Under the law, healthcare providers are not allowed to bill patients more than what they would pay if they received these services from an in-network provider. Before the act was passed, providers could bill patients their full fee, then the patient had to submit a claim to their insurer to be reimbursed for whatever amount their plan covered for the care.
Now, providers must submit any surprise bills directly to the patient’s health insurer. The insurer will work with the provider to determine the covered cost and alert the patient if they owe any copay, coinsurance, or deductible for the service. If the insurer and provider can’t negotiate a price, an independent arbiter will determine what the fair reimbursement from the insurer is.
Patients can still choose to use out-of-network providers for care, for example if you want to work with a surgeon with special expertise treating your condition.
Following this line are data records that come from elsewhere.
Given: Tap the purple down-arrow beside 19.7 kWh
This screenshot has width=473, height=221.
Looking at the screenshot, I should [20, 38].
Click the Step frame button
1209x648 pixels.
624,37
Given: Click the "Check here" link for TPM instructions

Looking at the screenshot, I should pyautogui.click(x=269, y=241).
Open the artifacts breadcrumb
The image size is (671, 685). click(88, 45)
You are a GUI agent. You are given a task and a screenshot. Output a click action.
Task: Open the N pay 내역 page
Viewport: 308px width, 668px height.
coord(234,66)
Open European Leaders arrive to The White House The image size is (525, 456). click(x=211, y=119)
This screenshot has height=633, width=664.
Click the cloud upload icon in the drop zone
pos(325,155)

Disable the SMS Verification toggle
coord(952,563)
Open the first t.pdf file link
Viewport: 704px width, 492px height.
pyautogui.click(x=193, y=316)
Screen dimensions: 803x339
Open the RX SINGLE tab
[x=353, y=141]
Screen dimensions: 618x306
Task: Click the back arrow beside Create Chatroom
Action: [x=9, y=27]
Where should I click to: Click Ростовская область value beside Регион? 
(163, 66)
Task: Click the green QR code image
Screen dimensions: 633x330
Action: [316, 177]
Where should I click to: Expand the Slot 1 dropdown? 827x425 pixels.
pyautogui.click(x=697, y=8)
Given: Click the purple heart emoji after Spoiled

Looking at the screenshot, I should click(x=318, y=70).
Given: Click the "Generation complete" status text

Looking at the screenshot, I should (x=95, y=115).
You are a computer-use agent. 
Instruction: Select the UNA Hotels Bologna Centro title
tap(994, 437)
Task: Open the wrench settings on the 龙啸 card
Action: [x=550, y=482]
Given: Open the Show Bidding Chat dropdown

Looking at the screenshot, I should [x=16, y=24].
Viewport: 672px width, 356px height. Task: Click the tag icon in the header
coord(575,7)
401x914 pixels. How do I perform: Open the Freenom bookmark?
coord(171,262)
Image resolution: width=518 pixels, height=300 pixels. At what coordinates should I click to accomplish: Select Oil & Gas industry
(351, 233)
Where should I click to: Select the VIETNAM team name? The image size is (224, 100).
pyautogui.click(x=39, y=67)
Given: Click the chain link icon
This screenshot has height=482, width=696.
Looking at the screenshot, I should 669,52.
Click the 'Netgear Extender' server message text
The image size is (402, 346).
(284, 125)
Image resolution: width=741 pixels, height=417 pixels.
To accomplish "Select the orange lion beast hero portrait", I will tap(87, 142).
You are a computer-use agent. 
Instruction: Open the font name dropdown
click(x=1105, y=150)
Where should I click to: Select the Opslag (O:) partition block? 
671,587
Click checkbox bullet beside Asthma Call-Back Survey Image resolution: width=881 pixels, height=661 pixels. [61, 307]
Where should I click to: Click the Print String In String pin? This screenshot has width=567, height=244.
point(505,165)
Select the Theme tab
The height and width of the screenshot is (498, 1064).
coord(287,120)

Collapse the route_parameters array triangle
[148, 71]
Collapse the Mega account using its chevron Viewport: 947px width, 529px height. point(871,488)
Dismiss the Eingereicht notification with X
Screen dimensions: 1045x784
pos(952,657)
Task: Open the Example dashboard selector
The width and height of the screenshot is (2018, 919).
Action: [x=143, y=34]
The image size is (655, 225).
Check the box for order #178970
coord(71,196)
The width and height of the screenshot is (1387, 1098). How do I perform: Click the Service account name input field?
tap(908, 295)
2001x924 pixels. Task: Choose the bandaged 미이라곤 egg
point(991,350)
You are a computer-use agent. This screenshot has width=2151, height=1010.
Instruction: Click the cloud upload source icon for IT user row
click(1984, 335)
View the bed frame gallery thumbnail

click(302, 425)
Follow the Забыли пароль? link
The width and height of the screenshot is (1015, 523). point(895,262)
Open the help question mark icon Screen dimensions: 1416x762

The law does require those providers to provide a good faith cost estimate before they provide the care so you’re aware of the costs you may incur.
I got a surprise bill. What should I do?
Because the law is new, there is a possibility you may receive a surprise medical bill. If you do, your first step should be to call your health insurer to find out if the bill you received from the provider is higher than the in-network cost for the same care. If the bill is higher, let your insurer know that they will need to contact the provider directly to negotiate payment. You may also want to let the provider know that your insurer will be in touch and that you will not pay the bill before the matter is settled.
There’s also a help line (800-985-3059) set up by the Department of Health and Human Services for people who believe they’re received a bill that falls under the new law.